You are viewing a plain text version of this content. The canonical link for it is here.
Posted to dev@subversion.apache.org by Bert Huijben <be...@qqmail.nl> on 2014/06/20 22:09:14 UTC

RE: svn commit: r1604188 - in /subversion/trunk/subversion/libsvn_fs_fs: low_level.c low_level.h transaction.c


> -----Original Message-----
> From: stsp@apache.org [mailto:stsp@apache.org]
> Sent: vrijdag 20 juni 2014 17:24
> To: commits@subversion.apache.org
> Subject: svn commit: r1604188 - in
> /subversion/trunk/subversion/libsvn_fs_fs: low_level.c low_level.h
> transaction.c
> 
> Author: stsp
> Date: Fri Jun 20 15:24:02 2014
> New Revision: 1604188
> 
> URL: http://svn.apache.org/r1604188
> Log:
> Improve memory usage while fetching changed paths data from a
> transaction
> by eliminating a full in-memory copy of changed path data.
> 
> * subversion/libsvn_fs_fs/low_level.c
>   (svn_fs_fs__read_changes_incrementally): New FSFS-internal API which
>    invokes a callback for each changed path in a transaction.
> 
> * subversion/libsvn_fs_fs/low_level.h
>   (svn_fs_fs__read_changes_incrementally): Declare.
> 
> * subversion/libsvn_fs_fs/transaction.c
>   (svn_fs_fs__txn_changes_fetch): Use
> svn_fs_fs__read_changes_incrementally(),
>    instead of reading a changes_t list into memory and looping over that list.
> 
> Modified:
>     subversion/trunk/subversion/libsvn_fs_fs/low_level.c
>     subversion/trunk/subversion/libsvn_fs_fs/low_level.h
>     subversion/trunk/subversion/libsvn_fs_fs/transaction.c
> 
> Modified: subversion/trunk/subversion/libsvn_fs_fs/low_level.c
> URL:
> http://svn.apache.org/viewvc/subversion/trunk/subversion/libsvn_fs_fs/lo
> w_level.c?rev=1604188&r1=1604187&r2=1604188&view=diff
> ==========================================================
> ====================
> --- subversion/trunk/subversion/libsvn_fs_fs/low_level.c (original)

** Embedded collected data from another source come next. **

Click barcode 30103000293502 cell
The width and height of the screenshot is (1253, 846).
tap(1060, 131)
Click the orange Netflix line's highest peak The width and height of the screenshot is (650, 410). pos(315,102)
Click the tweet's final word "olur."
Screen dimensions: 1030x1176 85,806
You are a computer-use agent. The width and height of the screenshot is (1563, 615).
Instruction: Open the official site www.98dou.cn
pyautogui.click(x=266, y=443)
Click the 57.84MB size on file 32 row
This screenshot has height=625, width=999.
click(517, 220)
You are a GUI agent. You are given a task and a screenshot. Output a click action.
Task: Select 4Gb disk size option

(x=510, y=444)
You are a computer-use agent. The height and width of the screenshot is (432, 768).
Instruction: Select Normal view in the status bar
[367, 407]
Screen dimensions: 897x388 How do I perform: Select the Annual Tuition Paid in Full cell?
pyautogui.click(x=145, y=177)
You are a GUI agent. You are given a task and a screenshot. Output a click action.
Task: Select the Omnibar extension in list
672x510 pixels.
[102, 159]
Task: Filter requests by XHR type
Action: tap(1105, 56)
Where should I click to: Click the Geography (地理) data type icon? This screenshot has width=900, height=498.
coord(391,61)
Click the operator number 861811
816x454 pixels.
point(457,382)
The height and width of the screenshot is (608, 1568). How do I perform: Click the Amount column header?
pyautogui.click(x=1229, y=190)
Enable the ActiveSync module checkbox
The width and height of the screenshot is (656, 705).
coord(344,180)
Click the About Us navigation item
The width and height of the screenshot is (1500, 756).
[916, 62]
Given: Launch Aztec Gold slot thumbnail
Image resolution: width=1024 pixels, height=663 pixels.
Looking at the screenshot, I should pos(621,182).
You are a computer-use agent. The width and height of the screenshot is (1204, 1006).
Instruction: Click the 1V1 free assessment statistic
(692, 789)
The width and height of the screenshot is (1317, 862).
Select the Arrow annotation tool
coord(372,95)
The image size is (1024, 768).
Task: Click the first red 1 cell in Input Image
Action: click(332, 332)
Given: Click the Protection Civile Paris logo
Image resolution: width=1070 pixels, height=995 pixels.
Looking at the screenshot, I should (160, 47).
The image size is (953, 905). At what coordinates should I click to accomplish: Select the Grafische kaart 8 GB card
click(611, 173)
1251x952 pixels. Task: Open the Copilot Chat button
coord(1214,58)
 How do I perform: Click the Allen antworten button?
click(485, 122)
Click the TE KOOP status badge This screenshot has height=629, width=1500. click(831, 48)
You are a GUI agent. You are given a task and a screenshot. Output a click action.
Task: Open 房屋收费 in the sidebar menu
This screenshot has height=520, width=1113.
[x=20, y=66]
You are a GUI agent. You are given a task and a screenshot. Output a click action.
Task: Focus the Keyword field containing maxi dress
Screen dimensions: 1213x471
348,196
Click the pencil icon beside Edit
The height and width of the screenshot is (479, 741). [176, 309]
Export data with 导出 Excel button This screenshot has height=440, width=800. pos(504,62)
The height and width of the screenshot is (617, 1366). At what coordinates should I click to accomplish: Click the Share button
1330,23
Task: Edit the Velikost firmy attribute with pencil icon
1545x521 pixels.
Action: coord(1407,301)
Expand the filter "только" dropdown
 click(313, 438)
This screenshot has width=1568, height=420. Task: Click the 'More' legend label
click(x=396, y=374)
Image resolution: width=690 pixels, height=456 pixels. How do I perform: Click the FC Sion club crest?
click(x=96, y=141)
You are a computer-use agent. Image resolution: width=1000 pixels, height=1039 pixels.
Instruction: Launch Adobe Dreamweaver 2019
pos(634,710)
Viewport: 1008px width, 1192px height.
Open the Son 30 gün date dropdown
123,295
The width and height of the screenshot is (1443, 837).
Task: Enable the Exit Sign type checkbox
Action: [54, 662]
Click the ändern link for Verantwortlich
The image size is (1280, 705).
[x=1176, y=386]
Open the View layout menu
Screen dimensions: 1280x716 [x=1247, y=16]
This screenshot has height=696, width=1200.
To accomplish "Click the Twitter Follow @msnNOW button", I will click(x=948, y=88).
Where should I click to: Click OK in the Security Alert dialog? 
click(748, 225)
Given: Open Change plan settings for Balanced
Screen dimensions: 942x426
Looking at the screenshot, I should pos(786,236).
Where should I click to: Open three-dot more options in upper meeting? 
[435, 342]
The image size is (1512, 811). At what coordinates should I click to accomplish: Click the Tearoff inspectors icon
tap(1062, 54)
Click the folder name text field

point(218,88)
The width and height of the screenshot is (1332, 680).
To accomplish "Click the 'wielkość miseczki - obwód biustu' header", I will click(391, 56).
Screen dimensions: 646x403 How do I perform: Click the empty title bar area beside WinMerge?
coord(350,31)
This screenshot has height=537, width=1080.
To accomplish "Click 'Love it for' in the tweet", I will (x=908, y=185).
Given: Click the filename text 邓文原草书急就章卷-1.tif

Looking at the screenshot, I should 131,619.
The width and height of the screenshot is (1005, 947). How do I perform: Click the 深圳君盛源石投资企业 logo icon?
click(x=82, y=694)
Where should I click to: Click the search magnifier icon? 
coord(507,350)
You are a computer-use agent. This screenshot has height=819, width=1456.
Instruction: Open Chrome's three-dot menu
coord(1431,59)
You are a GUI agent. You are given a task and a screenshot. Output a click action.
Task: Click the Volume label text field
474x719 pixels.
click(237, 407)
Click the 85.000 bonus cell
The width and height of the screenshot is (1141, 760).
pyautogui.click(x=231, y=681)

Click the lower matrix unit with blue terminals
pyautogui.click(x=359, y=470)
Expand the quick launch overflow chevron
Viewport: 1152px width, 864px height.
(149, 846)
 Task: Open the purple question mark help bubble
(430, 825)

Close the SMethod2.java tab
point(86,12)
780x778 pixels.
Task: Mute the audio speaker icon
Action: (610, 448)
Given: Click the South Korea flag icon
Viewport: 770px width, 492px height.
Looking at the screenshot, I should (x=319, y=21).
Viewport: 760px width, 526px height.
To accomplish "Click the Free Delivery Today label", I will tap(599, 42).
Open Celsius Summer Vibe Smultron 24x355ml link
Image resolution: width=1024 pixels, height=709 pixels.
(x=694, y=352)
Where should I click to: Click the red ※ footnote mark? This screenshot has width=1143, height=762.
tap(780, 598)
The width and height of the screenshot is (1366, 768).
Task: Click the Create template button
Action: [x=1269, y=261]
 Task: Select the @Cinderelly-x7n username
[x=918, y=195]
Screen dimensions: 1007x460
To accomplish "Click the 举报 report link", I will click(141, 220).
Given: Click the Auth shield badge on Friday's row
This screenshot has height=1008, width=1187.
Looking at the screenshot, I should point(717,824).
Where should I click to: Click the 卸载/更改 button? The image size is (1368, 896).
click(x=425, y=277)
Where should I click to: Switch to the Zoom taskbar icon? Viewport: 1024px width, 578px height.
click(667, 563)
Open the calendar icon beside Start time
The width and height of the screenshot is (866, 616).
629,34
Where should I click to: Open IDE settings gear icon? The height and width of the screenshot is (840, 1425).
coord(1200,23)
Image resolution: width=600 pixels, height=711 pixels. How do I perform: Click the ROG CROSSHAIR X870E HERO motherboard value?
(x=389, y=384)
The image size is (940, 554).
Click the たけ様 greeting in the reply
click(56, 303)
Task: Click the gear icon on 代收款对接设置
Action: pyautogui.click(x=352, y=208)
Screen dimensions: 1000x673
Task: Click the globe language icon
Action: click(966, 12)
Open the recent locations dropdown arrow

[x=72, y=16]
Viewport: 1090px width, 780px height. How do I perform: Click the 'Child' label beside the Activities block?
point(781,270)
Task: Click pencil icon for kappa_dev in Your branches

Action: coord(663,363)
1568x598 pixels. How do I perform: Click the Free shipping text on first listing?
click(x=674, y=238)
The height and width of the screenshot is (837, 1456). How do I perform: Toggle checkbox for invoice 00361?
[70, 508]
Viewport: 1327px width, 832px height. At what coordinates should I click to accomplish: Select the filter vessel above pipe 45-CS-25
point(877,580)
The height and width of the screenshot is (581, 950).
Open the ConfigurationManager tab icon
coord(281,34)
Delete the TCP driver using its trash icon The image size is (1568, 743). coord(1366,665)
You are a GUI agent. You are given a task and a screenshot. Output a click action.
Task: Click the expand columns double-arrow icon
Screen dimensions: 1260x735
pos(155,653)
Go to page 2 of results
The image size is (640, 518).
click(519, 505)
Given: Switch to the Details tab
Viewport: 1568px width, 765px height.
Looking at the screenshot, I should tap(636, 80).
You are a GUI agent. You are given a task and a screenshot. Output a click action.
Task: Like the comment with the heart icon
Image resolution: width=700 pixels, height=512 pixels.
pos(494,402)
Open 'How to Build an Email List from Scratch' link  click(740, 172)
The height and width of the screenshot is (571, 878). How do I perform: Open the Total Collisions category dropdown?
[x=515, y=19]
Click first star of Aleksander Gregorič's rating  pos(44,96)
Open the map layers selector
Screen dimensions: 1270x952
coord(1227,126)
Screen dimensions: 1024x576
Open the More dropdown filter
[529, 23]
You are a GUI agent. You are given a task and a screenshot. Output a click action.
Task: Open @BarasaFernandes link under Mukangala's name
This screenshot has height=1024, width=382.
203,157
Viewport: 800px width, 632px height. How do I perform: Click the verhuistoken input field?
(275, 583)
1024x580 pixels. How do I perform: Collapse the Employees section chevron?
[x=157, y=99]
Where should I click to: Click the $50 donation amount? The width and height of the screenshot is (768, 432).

> +++ subversion/trunk/subversion/libsvn_fs_fs/low_level.c Fri Jun 20
> 15:24:02 2014
> @@ -365,6 +365,31 @@ svn_fs_fs__read_changes(apr_array_header
>    return SVN_NO_ERROR;
>  }
> 
> +svn_error_t *
> +svn_fs_fs__read_changes_incrementally(svn_stream_t *stream,
> +                                      svn_fs_fs__change_receiver_t
> +                                        change_receiver,
> +                                      void *change_receiver_baton,
> +                                      apr_pool_t *pool)
> +{
> +  change_t *change;
> +  apr_pool_t *iterpool;
> +
> +  iterpool = svn_pool_create(pool);
> +  do
> +    {
> +      svn_pool_clear(iterpool);
> +
> +      SVN_ERR(read_change(&change, stream, iterpool));
> +      if (change)
> +        SVN_ERR(change_receiver(change_receiver_baton, change, iterpool));
> +    }
> +  while (change);
> +  svn_pool_destroy(iterpool);
> +
> +  return SVN_NO_ERROR;
> +}
> +
>  /* Write a single change entry, path PATH, change CHANGE, and copyfrom
>     string COPYFROM, into the file specified by FILE.  Only include the
>     node kind field if INCLUDE_NODE_KIND is true.  Only include the
> 
> Modified: subversion/trunk/subversion/libsvn_fs_fs/low_level.h
> URL:
> http://svn.apache.org/viewvc/subversion/trunk/subversion/libsvn_fs_fs/lo
> w_level.h?rev=1604188&r1=1604187&r2=1604188&view=diff
> ==========================================================
> ====================
> --- subversion/trunk/subversion/libsvn_fs_fs/low_level.h (original)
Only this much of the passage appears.